Regulatory provisions enabling companies in Nigeria to raise funds through crowd-funding is underway.

The Acting Director General of the Securities and Exchange Commission, SEC, Mary Uduk, told Vanguard that the enabler has been included in the recent review of the amendments to the Investment and Securities Act, ISA, now before the National Assembly.

She stated: “I want to assure you that the SEC is very desirous in having rules on crowd-funding. We have severally discussed it and we want to have crowd-funding in this market but we have a challenge.

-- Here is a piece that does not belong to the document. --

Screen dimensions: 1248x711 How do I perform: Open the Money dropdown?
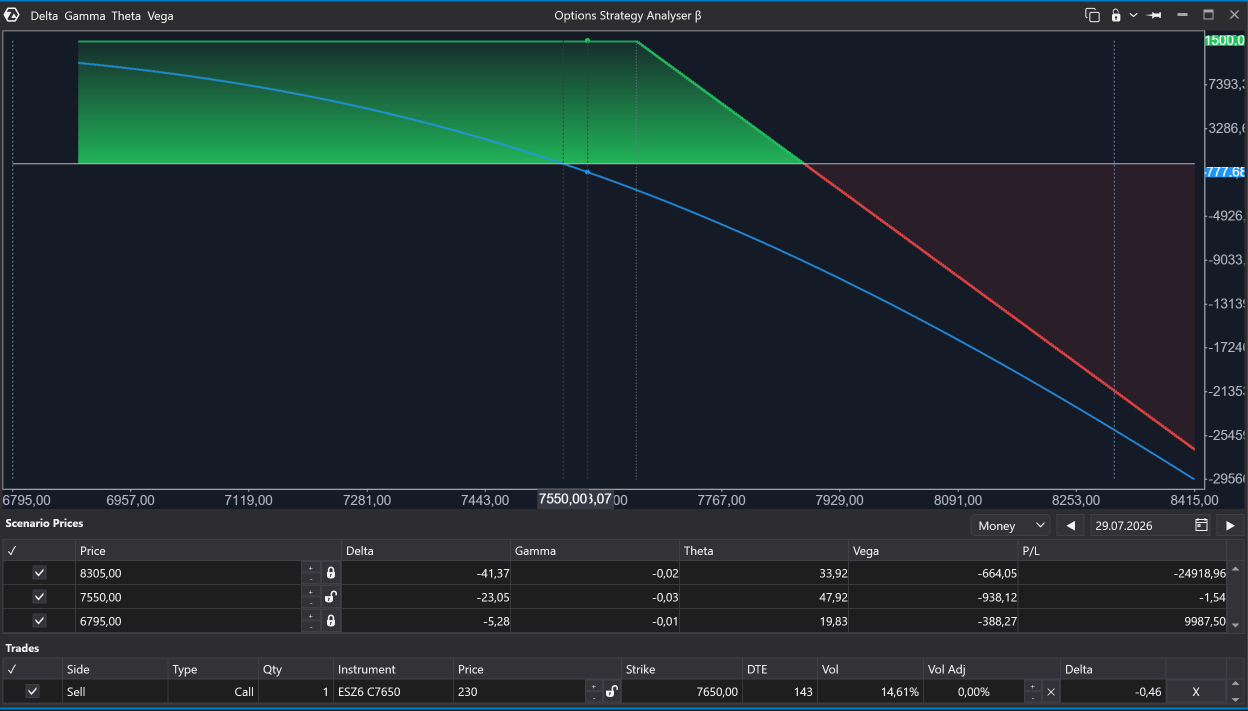(1010, 525)
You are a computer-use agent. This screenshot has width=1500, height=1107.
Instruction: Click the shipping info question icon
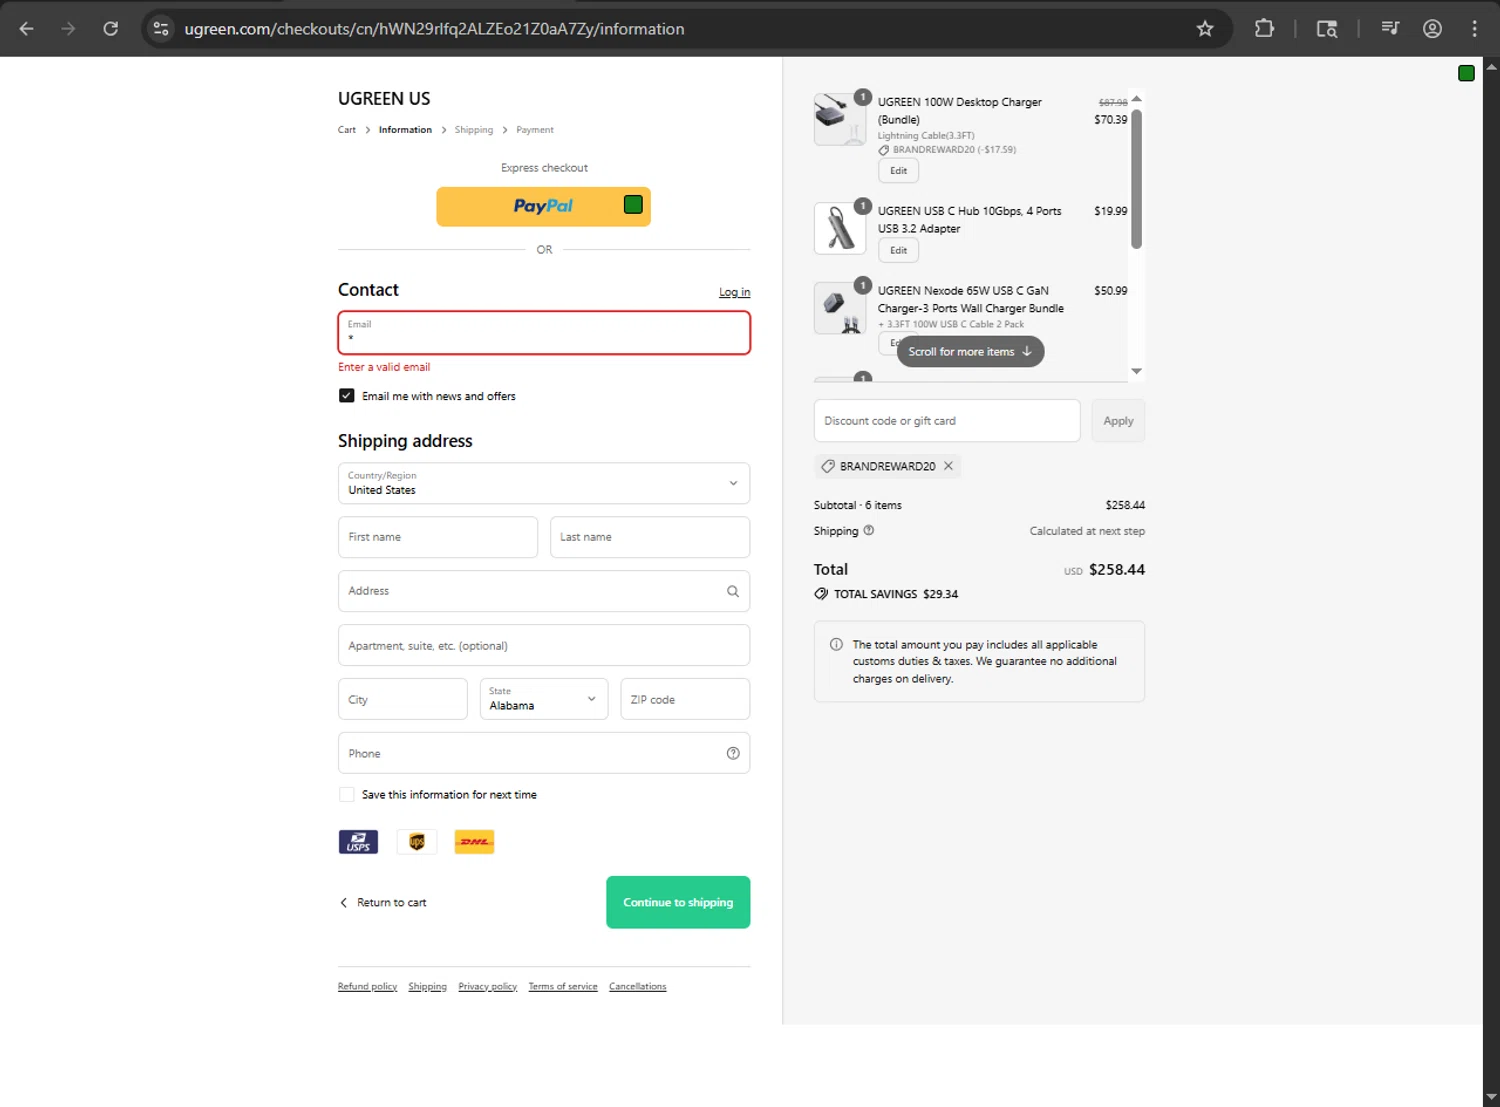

“Firstly, the CAMA (Companies and Allied Matters Act) which is the primary regulation for all companies, does not have provision for crowd funding and even if it has, ISA (Investment and Securities Act) does not support it.

“But I want to assure you that with the review of ISA that provision is now there and when it is approved we will be able to have it.”

Crowd-funding describes the collective cooperation, attention and trust by people who network and pool their money together, usually informal, in order to provide capital for a business or project.

Usually the cost of raising the funds is much lower than through either the money market or the traditional capital market.

Meanwhile, Uduk has also frowned at high cost of transactions in the Nigerian capital market, saying: “What we did in terms of trying to enhance issuance is to try to look at the entire value chain holistically and look at the issues that actually impede on issuers coming to the market. One of them was transaction cost.

There was a committee that was set up and a study was conducted and it was observed that our market is very expensive in terms of capital issues at the primary level, and the Commission in collaboration with other stakeholders looked at the cost of the issuance.

“If you are coming to the market how much will the issuer pay? The rule has provided a limit of 3.17 percent for equities and 3.97 percent for Fixed Income. What we did in conjunction with other stakeholders is to look at those entire costs and do a haircut.

“Everybody agreed on how to reduce the cost in other to incentivize issuers to come to our market and that is what we did. We reduced the cost of equities from 3.17 percent to 2.21percent and then for Fixed Income from 3.97 percent to 2.38 percent. It was a pilot for one year after which we will do an impact assessment to see how it will impact in the market.”